It’s the person looking for glasses that are perched atop their head or someone searching for keys that are still in the door. Paul tells us in Romans 5:8, “But God demonstrates his own love for us in this: While we were still sinners, Christ died for us.” A familiar verse—so familiar that it contains something that’s hidden in plain sight.
What is it?
One of the most radical strategies in the world—the concept of overcoming evil with good.
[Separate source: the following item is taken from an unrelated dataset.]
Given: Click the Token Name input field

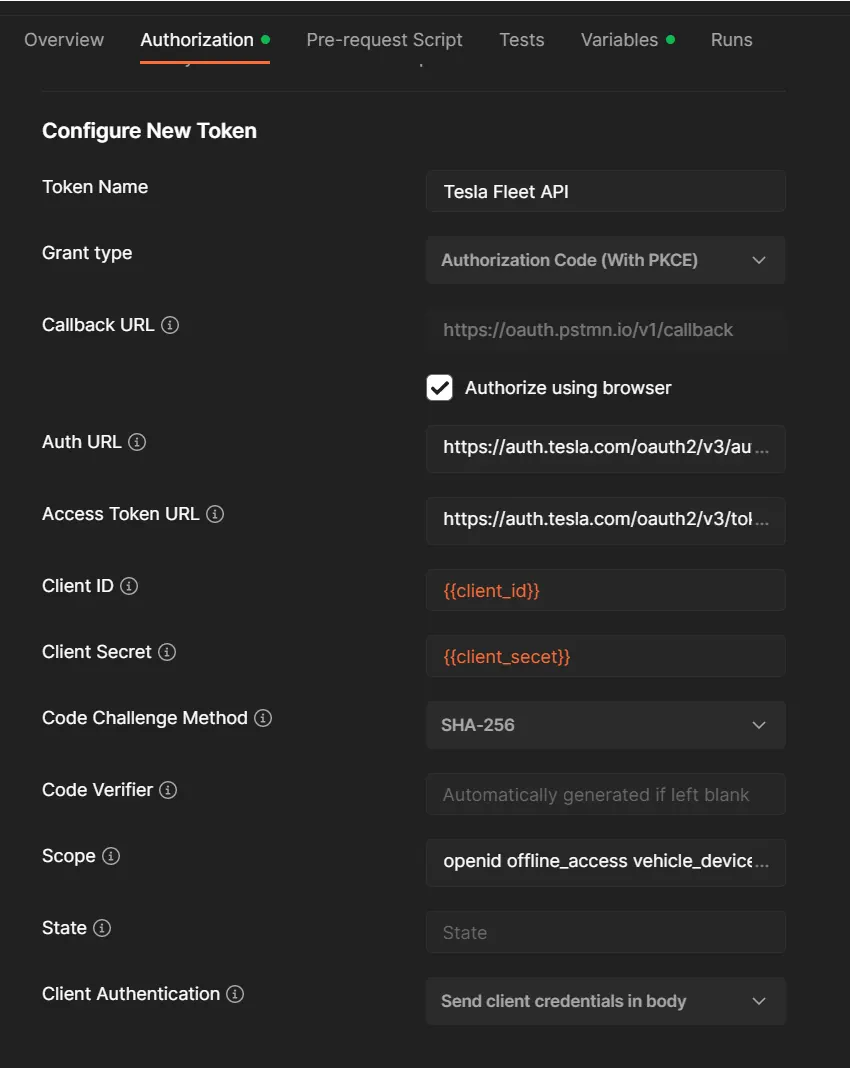Looking at the screenshot, I should [605, 190].
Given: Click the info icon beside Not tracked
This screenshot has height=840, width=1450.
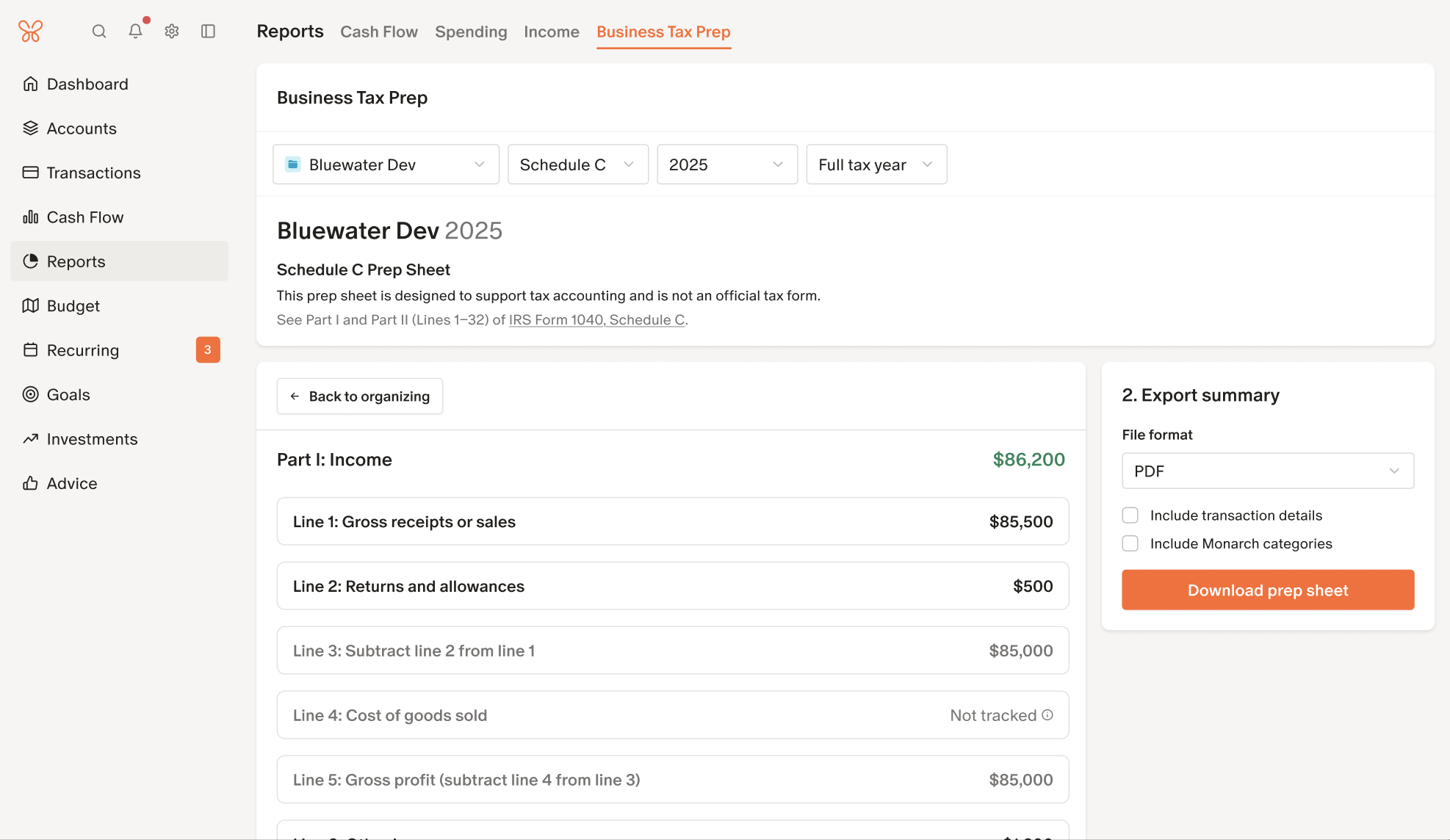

Christ died for us while we were still sinners (a nicer way of saying while we were evil). While we were in a state of rebellion, He did something extraordinarily good—He died for us. In other words, He made the decision to overcome our evil with His good (exactly what Paul will challenge disciples to do in 12:21). It’s all there in 5:8—hidden in plain sight.
In a world infatuated with my way, my rights, and my truth, this sounds foolish, ridiculous, and possibly like something associated with toxic positivity. It appears that we’re advocating offering ourselves as a doormat for the world to trample on. Is that what we’re doing—or are we making a radical decision to follow Jesus?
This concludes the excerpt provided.